Aims: Using gene cloning and overexpression to obtain a potential industrial phytase as a feed additive to upgrade the nutritional quality of phytate-rich seed-based animal feed.
Methods and results: A phyA gene from a high extracellular phytase-producing Aspergillus niger sp. was cloned and overexpressed in Pichia pastoris GS115 using the secretive expression vector pPICZalphaA. After cultivation for 4 days in buffered methanol complex medium (BMMY) containing methanol for induction, catalytically active phytase was secreted as a predominantly extracellular protein. The activity of the expressed phytase in fermented broth was 30 000-fold higher than that of native phytase with a specific activity of 503 U mg(-1). The Lineweaver-Burk plot indicated K(m) values of 0.196 mmol l(-1) for sodium phytate and 18.16 mmol l(-1) for p-nitrophenylphosphate (pNPP).

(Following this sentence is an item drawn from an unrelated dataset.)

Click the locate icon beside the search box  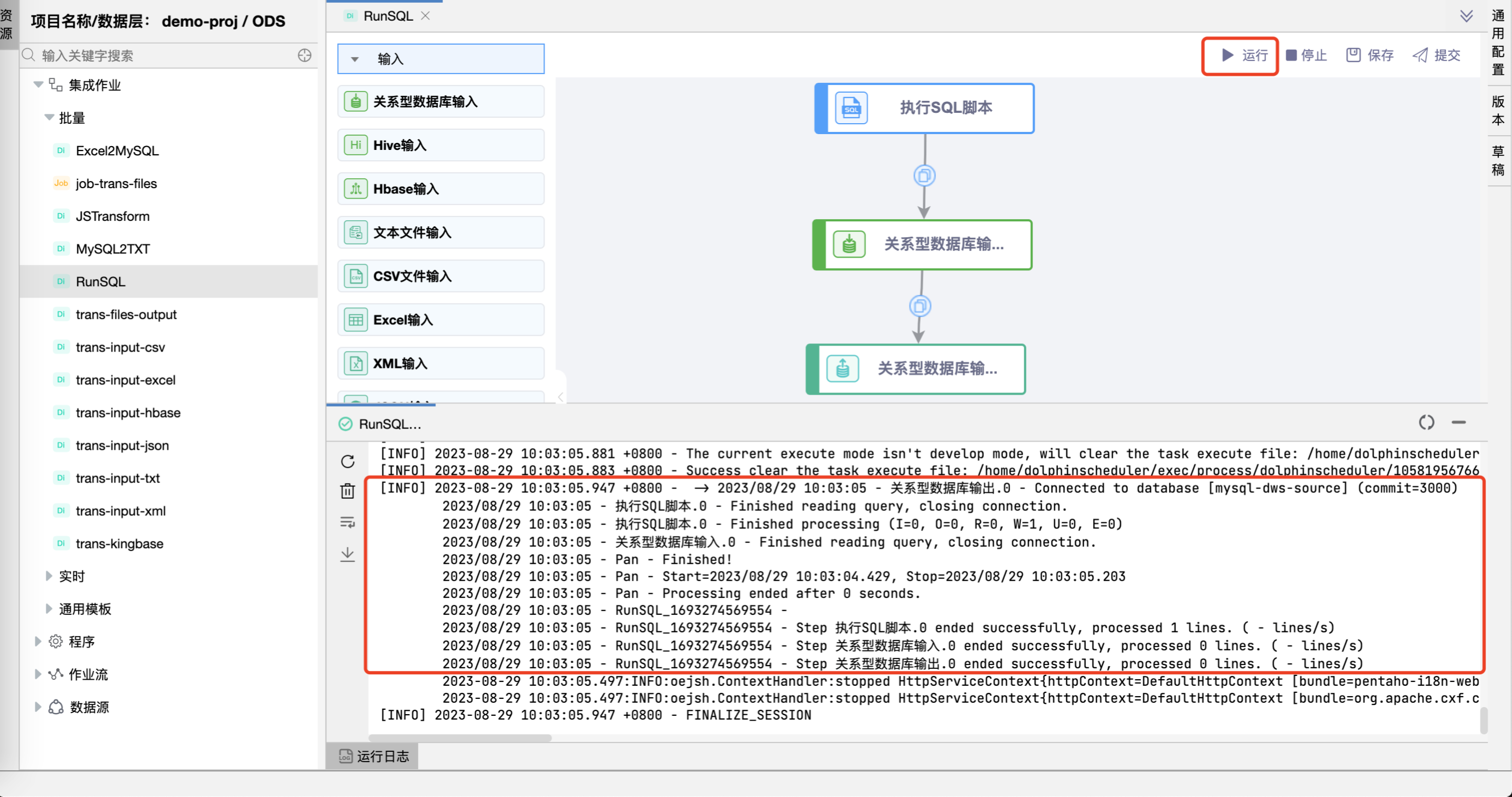click(305, 55)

Thermostability studies showed that recombinant phytase retained 70% activity after exposure to 90 degrees C for 5 min and 65% activity after 30 min, much higher than for commercial phytase.
Conclusions: The higher activity and high thermostability of recombinant phytase enable it to withstand the temperatures of the feed pelleting process.
Significance and impact of the study: The characteristics of this recombinant phytase, especially the good thermostability, are likely to render it of potential industrial importance.